Prepwork for Homework
My biggest goal would be to create change in my program curriculum and create a less stressful and more rewarding experience for the teachers, students, and colleagues involved with the program.  I’d imagine that a thorough study capable of creating that kind of influence would also result in a publishable article.

Prepwork for Footwork
-Strengths
I have a very strong relationship with my local supervisors, my team, and my classroom teachers.  I also have very good relationships with many early childhood teachers and excellent personal, professional, and community support systems here in Columbia.  I have a strong background in writing (a degree in creative nonfiction writing).
-Constraints
I am already aware of limitations in flexibility from the national office of our program.  There is not much time left this school year to propose, implement and track changes.  Even if I were able to propose and create a study for changes in the coming school year, I suspect that it would be difficult to create reliable, replicable data measurements that could be retried and generalized.

Prepwork for Deskwork
As an undergraduate, I developed a set of study habits that have served me well as a student: note/flashcards where information needs to be chunked, quickly referred to, and/or memorized; visual organizers for writing and conceptual study tasks; and, a habit of collecting more information than will be needed.  I’m just now learning to incorporate some of the skills I developed as an office manager into those academic habits: spreadsheet based flowcharts, an integrated electronic calendar system, and—an arcane, but strangely effective habit for me—a legal pad to-do list.  I believe all of these skills/habits will serve me as a researcher as well.

Prepwork  for Homework
My biggest concern regarding my writing process is a tendency to overwrite: an excessive attention to detail often causes me to slow down too much and not get to my points in a timely manner.  I need to continue to strive to write both concisely and efficiently and I think this is especially important in research-based writing where utility is probably more important than style or entertainment.    My past writing experience ranges from a variety of academic tasks (essay, proposal, etc), to a lot of work-shopped personal memoir, to business tasks (memo, reference, instructional). 

2 comments:

  1. Derrick,

    Your Prepwork responses are very thorough and demonstrate a depth of thought and introspection that is laudatory.

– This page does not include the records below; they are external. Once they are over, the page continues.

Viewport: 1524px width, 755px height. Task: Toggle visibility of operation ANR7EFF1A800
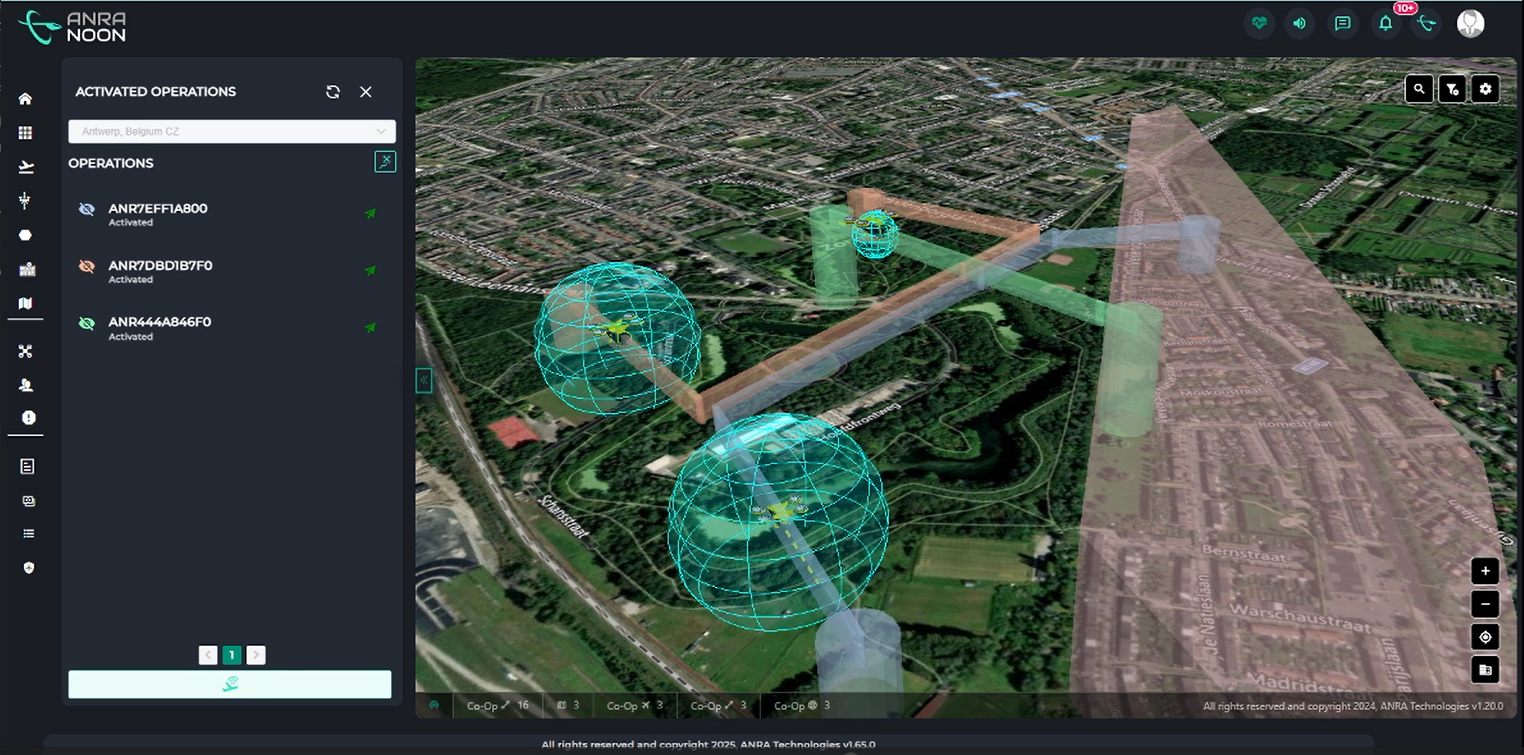87,209
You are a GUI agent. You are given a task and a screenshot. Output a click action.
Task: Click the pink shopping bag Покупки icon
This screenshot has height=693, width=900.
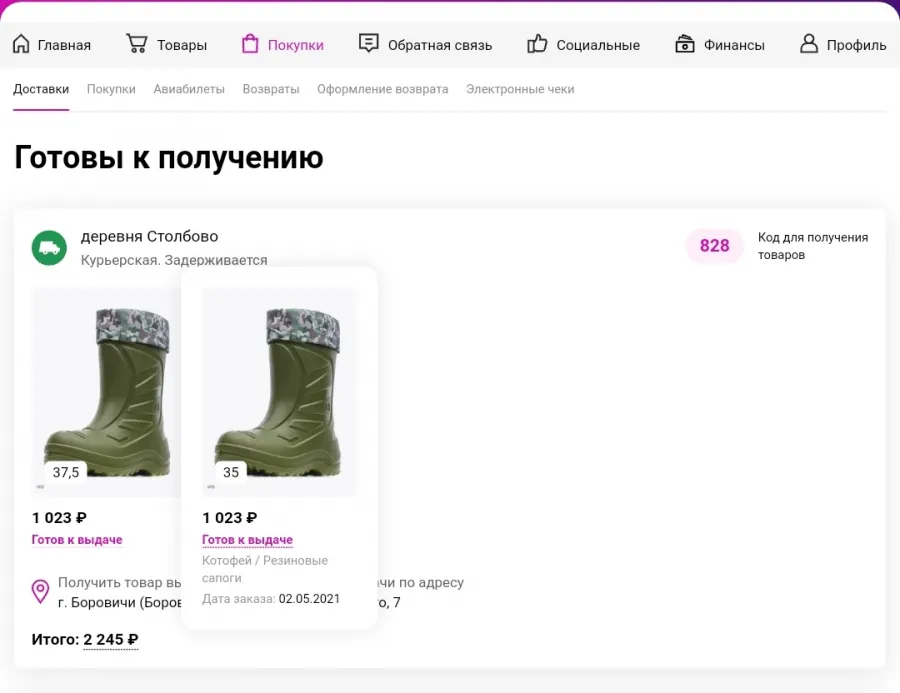250,44
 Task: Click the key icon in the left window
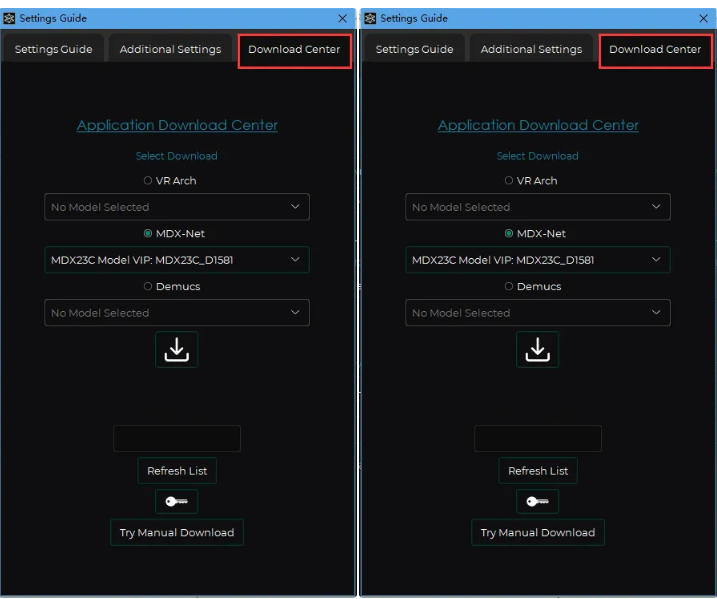176,502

I am very interested to see what you propose as research questions and how you incorporate the visual language into this process. It is clear that your prior knowledge and experiences are going to be a big help in the Ridgeway ES project and I can see you exploring your ideas in both places, perhaps even compare treatments and their outcomes. You could also apply similar treatments that are targeted for different results. This is going to be very exciting.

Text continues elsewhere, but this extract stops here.